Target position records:
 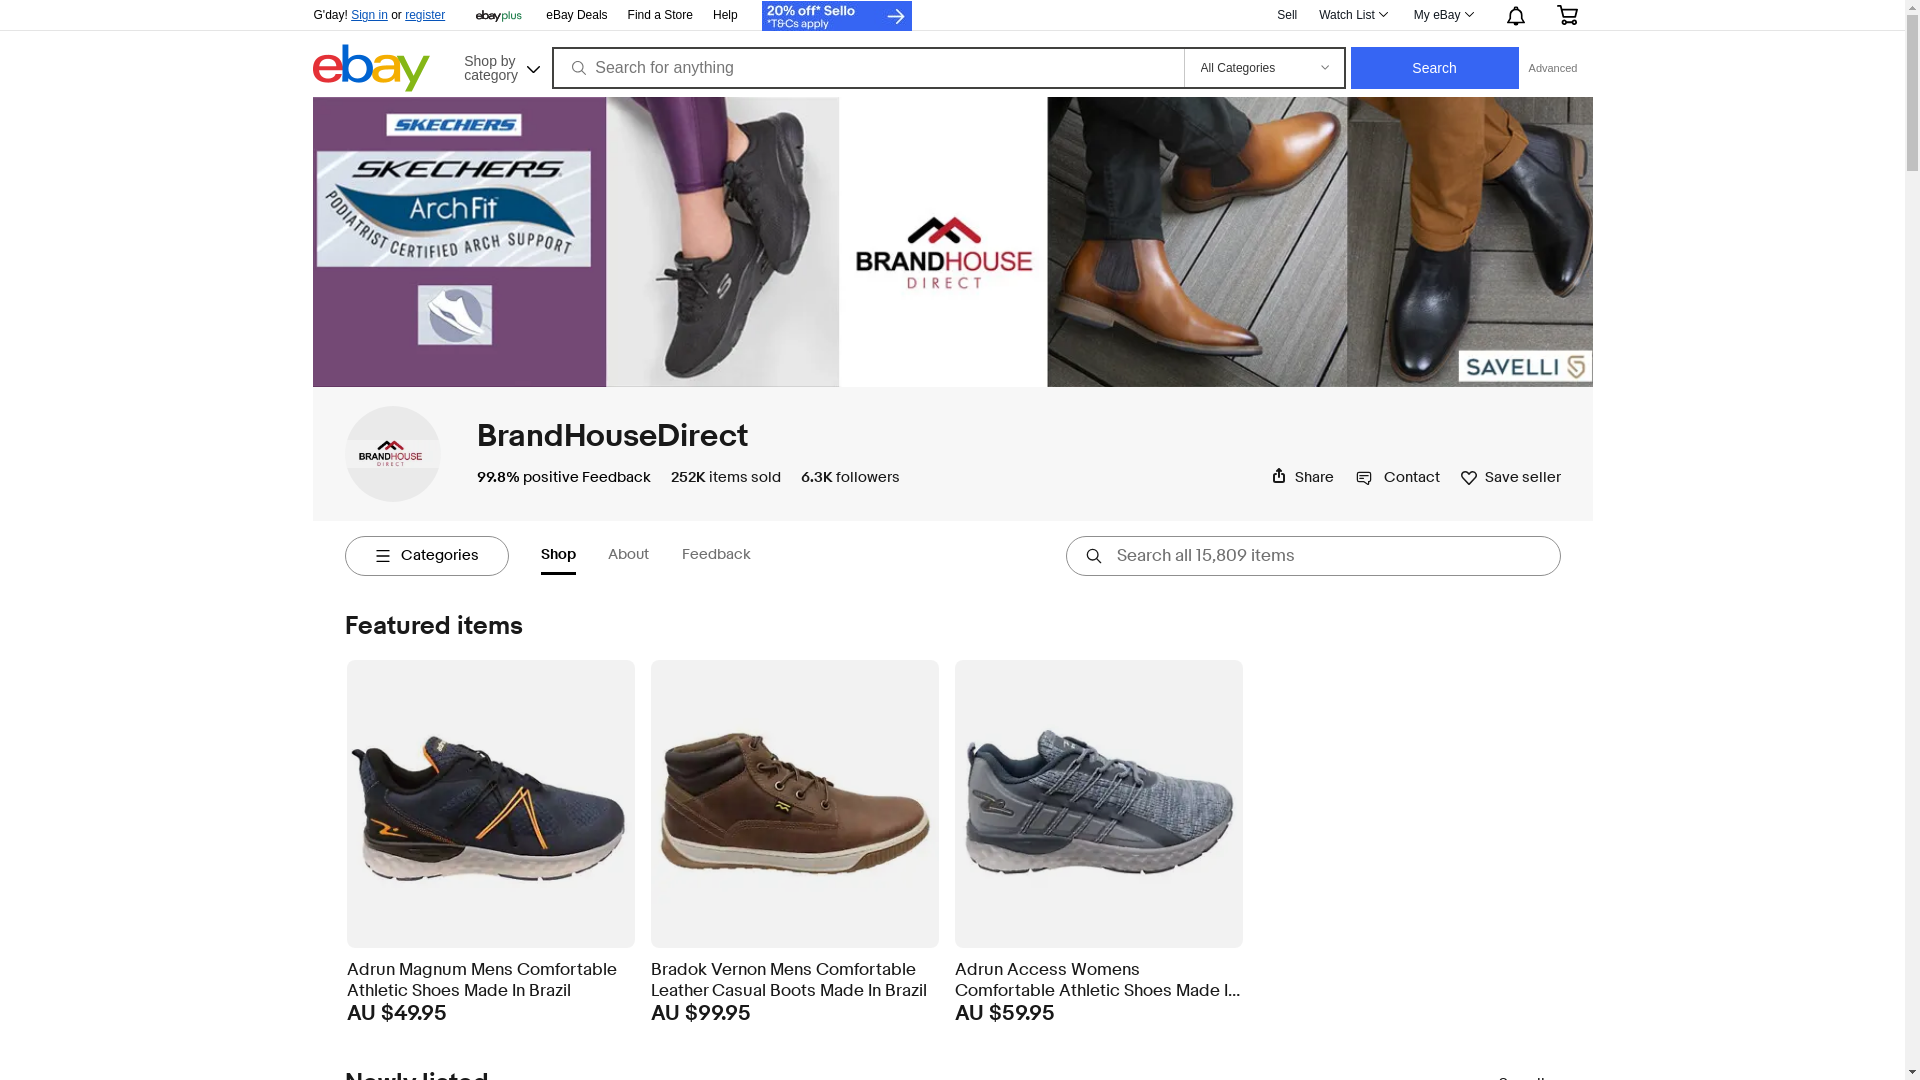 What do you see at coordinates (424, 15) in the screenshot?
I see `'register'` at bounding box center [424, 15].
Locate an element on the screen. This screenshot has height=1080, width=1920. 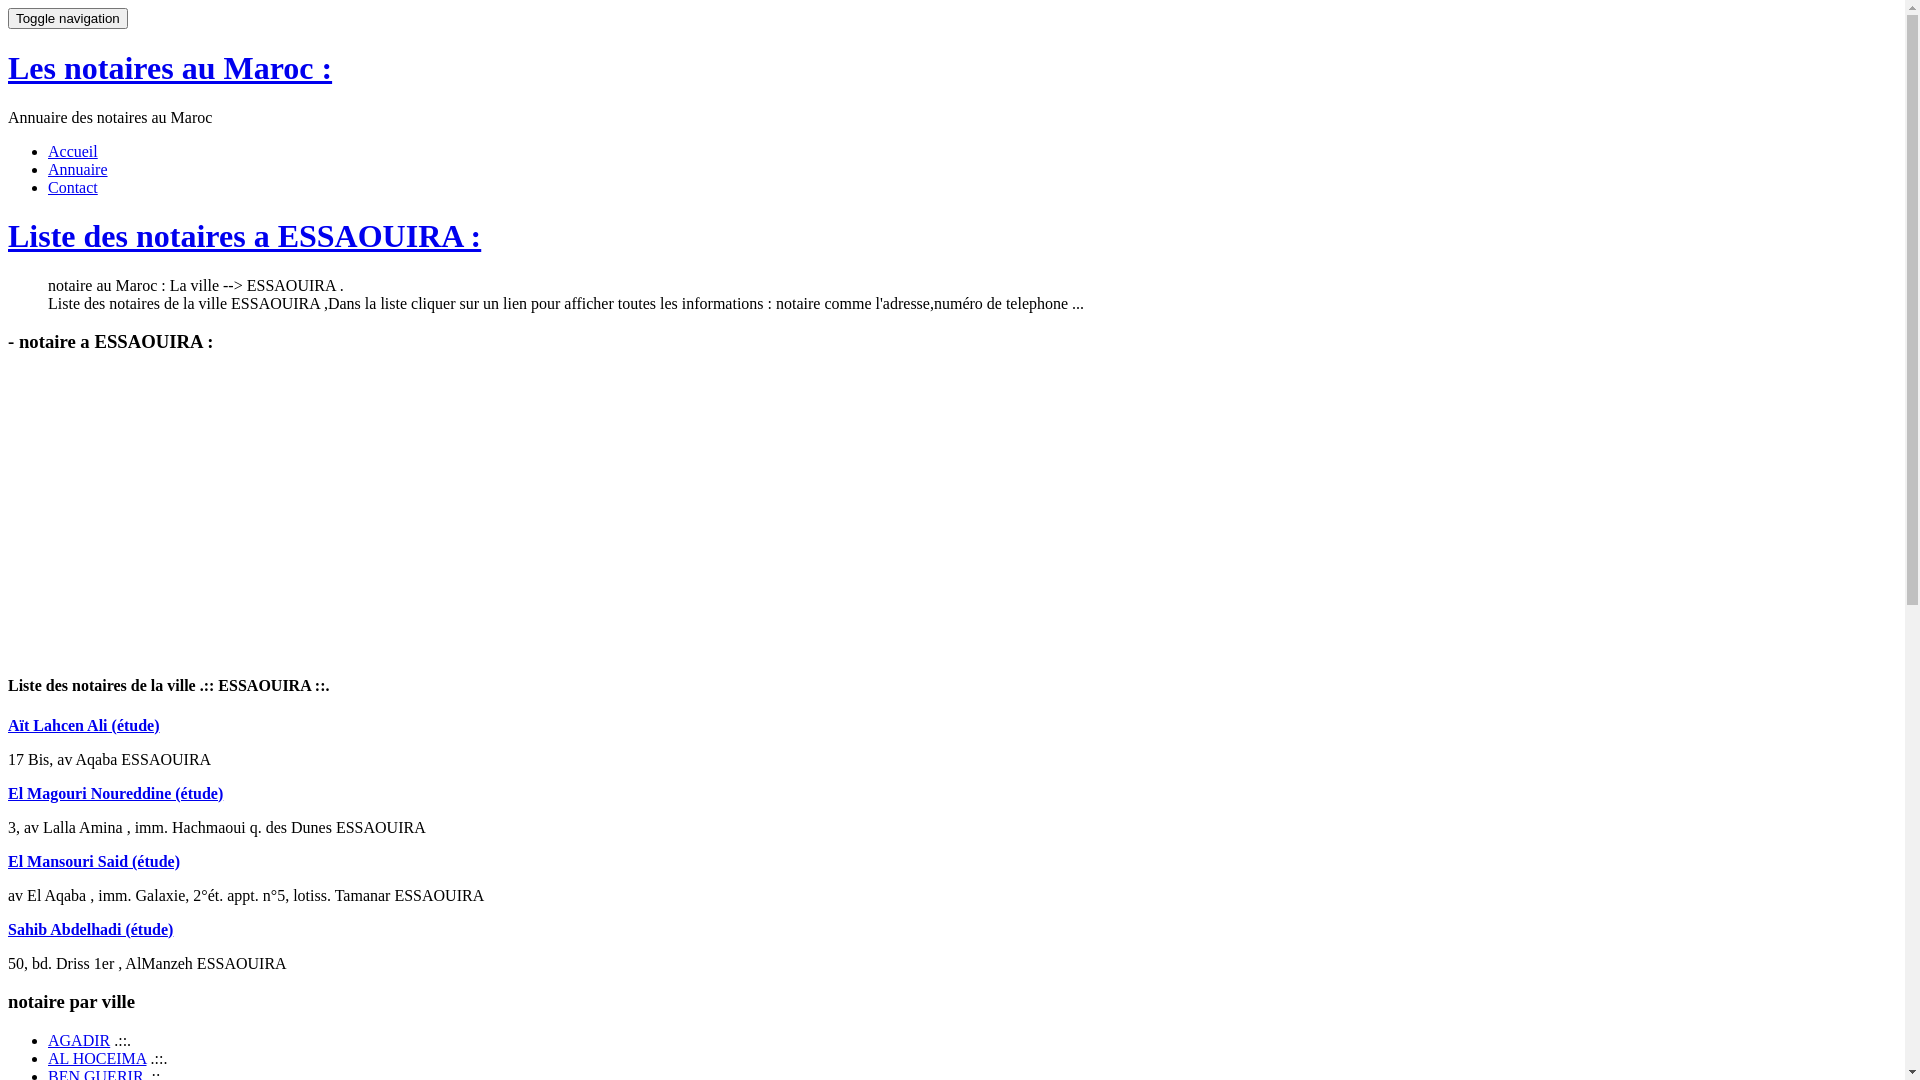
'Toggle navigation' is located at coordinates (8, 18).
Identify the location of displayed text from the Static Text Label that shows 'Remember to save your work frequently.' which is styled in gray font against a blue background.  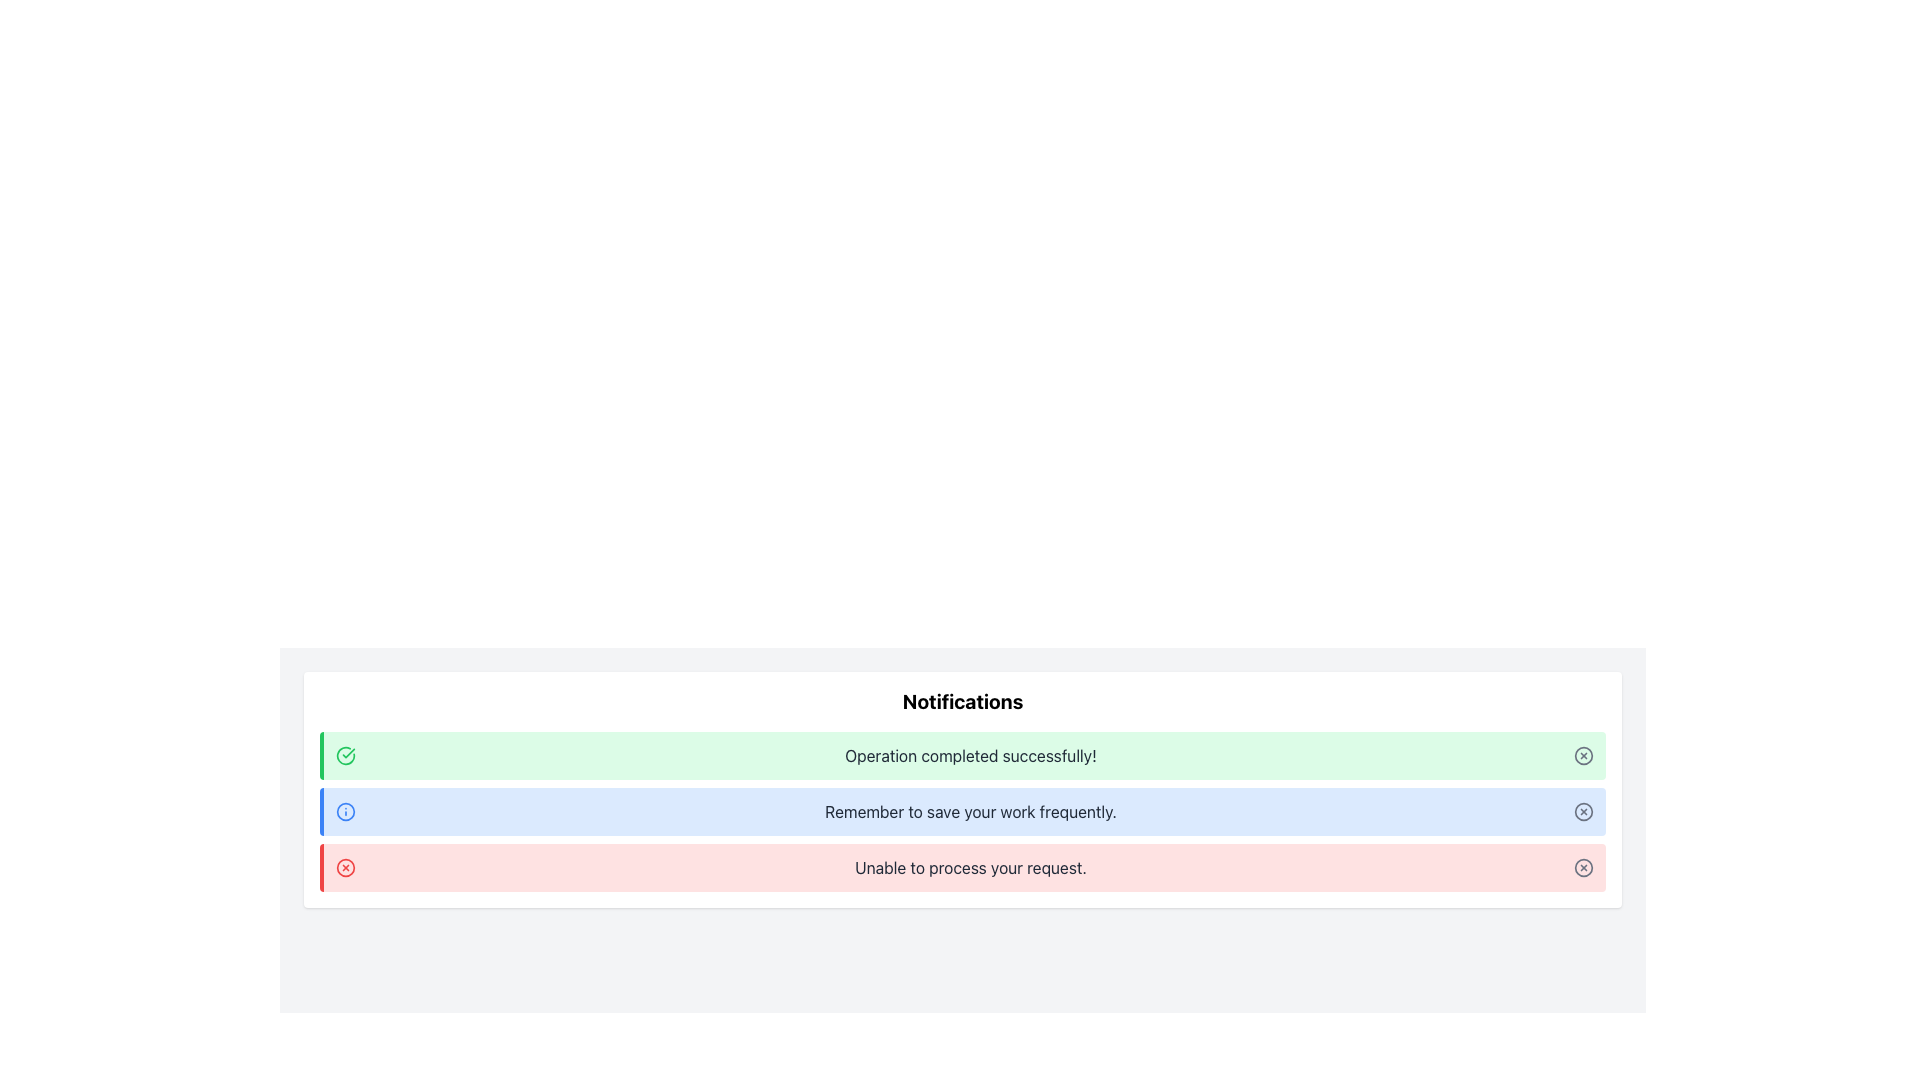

> [REQUIREMENT]: Switch "gray" to "black" throughout the records and write them out again with nothing else altered. Leave out the pictures.

> [SOLUTION]:
  What do you see at coordinates (424, 15) in the screenshot?
I see `'register'` at bounding box center [424, 15].
Locate an element on the screen. This screenshot has height=1080, width=1920. 
'Toggle navigation' is located at coordinates (8, 18).
Identify the location of displayed text from the Static Text Label that shows 'Remember to save your work frequently.' which is styled in black font against a blue background.  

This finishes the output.